● EXERCISE GOAL
What lines below hold the string "RADIO"? Copy them all.

Collected data entries

* * *

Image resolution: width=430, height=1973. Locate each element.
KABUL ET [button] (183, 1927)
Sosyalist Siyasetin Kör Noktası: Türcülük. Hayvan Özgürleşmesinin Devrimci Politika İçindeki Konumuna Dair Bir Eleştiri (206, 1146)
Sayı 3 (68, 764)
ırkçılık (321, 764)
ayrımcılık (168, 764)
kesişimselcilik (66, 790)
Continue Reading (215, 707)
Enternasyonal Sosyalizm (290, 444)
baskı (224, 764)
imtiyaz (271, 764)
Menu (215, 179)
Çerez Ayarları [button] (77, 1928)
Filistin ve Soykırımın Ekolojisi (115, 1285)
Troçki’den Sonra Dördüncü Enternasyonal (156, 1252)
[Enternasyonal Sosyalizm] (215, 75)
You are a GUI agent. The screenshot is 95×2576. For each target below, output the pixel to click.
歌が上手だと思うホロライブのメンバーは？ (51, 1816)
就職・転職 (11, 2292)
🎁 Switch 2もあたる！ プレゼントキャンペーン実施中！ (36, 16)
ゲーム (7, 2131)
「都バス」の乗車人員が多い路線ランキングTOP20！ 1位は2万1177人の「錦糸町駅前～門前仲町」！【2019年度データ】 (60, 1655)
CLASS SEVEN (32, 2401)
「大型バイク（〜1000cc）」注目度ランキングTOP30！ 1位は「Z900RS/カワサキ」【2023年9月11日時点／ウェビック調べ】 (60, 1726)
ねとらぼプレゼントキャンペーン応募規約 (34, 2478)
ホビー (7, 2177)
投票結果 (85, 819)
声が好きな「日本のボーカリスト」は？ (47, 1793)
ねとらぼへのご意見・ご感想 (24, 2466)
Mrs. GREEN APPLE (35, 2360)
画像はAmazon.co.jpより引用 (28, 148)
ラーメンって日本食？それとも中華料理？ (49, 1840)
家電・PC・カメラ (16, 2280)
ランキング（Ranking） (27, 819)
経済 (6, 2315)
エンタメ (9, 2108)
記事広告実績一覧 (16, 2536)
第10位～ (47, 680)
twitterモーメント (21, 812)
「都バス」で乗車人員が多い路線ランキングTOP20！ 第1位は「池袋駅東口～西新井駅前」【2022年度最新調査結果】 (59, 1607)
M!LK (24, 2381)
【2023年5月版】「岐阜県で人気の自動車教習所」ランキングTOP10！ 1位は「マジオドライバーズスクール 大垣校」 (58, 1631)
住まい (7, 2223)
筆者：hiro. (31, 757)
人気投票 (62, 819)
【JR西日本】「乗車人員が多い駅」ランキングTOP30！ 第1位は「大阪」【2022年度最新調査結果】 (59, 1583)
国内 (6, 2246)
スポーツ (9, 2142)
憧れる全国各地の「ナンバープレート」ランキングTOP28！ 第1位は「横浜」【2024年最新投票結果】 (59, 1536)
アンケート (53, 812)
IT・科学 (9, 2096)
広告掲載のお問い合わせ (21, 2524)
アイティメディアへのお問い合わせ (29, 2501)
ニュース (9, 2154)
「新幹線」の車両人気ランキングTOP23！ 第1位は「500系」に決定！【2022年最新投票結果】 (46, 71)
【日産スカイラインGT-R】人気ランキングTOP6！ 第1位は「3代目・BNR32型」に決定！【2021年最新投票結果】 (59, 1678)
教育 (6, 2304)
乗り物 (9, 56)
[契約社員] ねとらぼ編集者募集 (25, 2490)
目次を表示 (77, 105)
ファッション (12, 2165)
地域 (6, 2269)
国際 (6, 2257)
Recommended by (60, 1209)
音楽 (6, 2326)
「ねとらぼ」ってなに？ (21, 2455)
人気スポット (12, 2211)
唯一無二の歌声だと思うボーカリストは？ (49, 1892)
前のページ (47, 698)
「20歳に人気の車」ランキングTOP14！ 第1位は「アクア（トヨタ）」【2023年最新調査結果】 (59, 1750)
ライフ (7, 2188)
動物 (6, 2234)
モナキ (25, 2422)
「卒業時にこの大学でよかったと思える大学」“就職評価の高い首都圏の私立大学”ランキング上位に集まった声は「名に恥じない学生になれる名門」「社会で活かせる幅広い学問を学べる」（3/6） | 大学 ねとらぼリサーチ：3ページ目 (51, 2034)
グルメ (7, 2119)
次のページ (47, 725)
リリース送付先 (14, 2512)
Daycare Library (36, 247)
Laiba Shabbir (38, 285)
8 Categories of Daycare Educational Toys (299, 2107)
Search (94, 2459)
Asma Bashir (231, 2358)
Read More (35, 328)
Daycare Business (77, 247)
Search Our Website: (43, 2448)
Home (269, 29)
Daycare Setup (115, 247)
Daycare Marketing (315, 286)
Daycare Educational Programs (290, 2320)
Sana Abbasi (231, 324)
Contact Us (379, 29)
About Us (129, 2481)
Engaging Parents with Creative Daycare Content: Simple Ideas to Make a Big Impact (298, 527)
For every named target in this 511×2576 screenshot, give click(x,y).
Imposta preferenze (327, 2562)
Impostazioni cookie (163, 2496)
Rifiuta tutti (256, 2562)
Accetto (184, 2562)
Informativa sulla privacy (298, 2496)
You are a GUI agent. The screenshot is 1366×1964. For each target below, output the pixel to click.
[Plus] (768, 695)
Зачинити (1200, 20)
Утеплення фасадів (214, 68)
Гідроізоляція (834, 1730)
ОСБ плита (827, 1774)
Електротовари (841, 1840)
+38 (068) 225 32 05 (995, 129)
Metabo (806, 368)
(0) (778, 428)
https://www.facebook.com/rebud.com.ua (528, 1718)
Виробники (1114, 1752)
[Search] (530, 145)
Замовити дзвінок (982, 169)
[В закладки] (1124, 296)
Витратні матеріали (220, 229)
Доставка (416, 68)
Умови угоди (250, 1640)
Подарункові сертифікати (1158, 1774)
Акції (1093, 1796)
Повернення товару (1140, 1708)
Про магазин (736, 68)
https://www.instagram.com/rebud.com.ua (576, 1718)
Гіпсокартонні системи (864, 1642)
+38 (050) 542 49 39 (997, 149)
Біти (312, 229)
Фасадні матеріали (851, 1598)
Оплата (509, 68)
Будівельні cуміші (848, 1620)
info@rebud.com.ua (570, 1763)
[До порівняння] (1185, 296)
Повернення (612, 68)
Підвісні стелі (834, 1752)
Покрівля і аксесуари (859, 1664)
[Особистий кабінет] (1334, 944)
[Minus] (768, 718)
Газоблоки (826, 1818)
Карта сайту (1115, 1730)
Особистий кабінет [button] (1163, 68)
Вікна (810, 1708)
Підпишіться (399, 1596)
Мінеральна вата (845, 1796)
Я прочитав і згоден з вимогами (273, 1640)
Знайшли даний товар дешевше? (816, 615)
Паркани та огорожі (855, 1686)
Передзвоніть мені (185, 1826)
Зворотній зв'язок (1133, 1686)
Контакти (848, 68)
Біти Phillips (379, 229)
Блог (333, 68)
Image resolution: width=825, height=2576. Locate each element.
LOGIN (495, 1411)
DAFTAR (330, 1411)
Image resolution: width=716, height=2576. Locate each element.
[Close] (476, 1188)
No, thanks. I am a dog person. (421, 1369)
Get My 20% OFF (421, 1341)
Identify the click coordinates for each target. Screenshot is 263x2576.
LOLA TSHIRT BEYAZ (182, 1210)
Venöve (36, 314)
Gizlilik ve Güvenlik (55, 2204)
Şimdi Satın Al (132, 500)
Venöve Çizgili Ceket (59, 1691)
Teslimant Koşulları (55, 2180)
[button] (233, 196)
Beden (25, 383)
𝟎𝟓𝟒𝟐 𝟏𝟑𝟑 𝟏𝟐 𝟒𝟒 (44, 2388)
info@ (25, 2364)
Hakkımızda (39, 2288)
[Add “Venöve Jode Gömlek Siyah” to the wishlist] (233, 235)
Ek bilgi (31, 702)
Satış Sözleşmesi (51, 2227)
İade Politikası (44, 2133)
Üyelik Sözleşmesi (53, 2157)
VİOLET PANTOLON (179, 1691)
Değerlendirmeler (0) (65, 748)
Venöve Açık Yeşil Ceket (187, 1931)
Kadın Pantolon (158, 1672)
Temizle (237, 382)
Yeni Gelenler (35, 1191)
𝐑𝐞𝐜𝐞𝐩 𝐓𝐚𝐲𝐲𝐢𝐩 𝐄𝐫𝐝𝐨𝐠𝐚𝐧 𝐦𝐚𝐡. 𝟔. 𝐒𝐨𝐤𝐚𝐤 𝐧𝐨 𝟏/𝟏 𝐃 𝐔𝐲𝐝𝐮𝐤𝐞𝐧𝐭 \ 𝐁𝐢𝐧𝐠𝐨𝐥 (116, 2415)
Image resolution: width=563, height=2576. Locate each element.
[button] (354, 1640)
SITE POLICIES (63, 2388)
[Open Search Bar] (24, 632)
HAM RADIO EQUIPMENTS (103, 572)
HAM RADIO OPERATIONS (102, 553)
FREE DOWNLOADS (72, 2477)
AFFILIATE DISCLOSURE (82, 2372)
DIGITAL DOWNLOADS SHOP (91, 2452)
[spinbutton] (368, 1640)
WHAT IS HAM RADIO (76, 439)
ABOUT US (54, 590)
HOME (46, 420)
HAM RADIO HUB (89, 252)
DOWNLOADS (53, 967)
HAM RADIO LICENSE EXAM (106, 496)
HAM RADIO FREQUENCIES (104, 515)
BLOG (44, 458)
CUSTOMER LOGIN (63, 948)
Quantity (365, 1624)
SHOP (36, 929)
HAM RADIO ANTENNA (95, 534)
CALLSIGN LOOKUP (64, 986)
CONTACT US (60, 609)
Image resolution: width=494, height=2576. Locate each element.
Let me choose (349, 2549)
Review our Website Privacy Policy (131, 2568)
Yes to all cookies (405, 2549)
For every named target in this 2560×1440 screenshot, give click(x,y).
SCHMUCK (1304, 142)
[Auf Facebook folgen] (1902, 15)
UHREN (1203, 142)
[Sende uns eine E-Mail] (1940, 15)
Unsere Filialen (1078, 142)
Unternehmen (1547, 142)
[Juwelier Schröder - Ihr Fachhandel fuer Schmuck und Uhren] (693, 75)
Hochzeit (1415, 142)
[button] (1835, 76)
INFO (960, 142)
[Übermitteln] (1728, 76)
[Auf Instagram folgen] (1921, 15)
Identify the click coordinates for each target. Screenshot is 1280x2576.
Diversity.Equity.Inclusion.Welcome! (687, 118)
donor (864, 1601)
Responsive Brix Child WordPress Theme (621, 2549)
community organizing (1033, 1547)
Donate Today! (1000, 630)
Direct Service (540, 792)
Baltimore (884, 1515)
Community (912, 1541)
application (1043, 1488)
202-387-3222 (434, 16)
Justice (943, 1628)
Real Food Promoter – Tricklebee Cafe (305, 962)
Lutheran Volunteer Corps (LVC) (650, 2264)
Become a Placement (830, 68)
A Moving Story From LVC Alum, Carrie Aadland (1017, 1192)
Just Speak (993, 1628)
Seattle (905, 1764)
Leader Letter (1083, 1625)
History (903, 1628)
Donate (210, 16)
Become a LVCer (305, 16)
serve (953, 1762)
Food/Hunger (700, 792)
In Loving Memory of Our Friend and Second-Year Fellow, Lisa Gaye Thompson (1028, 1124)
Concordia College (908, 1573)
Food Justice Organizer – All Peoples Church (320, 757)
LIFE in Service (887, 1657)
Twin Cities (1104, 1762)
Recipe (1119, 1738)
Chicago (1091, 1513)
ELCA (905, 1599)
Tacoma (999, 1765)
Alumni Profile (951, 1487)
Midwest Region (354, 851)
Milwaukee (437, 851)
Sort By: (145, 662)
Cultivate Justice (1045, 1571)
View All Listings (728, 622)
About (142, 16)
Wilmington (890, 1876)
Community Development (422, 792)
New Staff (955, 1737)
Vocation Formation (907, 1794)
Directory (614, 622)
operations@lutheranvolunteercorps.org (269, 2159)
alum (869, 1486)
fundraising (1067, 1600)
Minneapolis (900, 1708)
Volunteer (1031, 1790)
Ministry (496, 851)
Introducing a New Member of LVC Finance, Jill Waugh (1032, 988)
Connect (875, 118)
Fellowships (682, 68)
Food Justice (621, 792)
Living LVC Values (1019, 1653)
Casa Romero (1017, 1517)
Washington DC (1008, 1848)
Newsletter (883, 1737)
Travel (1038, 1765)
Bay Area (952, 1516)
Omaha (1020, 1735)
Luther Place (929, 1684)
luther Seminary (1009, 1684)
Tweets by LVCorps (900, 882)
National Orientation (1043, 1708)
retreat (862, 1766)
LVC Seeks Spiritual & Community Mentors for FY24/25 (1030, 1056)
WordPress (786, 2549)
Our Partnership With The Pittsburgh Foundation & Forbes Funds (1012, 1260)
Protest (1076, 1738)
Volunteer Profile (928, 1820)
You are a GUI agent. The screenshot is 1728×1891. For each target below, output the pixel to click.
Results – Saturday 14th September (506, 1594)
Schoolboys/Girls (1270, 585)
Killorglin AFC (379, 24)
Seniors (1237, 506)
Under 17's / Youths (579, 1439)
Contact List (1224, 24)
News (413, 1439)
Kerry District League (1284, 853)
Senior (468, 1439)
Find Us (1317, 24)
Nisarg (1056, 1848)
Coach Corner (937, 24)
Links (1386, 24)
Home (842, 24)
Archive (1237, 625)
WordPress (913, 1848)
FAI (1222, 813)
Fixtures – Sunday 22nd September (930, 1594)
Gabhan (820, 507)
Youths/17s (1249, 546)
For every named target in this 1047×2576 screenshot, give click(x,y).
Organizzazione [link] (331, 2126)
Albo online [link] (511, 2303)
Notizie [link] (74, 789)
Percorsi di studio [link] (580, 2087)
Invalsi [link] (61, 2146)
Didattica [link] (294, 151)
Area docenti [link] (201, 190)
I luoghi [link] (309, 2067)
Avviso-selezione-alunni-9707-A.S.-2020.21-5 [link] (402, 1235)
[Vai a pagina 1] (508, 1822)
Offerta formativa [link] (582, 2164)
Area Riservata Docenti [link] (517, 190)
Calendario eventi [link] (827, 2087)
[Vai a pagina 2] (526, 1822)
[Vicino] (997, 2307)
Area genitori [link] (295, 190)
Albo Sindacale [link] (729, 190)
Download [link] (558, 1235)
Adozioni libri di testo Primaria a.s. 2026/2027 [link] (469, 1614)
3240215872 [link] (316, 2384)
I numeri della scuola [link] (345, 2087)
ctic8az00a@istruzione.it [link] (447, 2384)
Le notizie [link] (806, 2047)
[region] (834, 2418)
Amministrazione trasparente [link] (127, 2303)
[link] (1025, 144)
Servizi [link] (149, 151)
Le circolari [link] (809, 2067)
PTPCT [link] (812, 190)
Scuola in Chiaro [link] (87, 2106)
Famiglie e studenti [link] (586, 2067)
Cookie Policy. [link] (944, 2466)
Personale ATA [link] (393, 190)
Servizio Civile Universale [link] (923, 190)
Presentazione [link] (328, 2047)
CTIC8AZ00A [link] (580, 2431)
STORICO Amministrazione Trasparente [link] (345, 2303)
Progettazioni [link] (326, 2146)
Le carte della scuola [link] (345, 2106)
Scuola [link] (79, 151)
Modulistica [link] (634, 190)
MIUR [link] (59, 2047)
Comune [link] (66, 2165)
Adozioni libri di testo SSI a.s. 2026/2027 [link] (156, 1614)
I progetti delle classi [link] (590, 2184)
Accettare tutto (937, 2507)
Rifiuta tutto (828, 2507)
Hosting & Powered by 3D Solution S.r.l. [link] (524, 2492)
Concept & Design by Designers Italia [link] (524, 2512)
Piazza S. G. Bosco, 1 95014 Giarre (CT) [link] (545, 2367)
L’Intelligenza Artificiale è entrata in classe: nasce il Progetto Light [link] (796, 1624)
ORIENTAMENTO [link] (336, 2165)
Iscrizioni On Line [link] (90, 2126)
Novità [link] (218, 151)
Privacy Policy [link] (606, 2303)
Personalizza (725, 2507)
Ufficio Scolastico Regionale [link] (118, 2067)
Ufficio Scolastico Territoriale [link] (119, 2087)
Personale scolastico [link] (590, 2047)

* * *

● TASK SOLUTION
HAM RADIO EQUIPMENTS (103, 572)
HAM RADIO OPERATIONS (102, 553)
WHAT IS HAM RADIO (76, 439)
HAM RADIO HUB (89, 252)
HAM RADIO LICENSE EXAM (106, 496)
HAM RADIO FREQUENCIES (104, 515)
HAM RADIO ANTENNA (95, 534)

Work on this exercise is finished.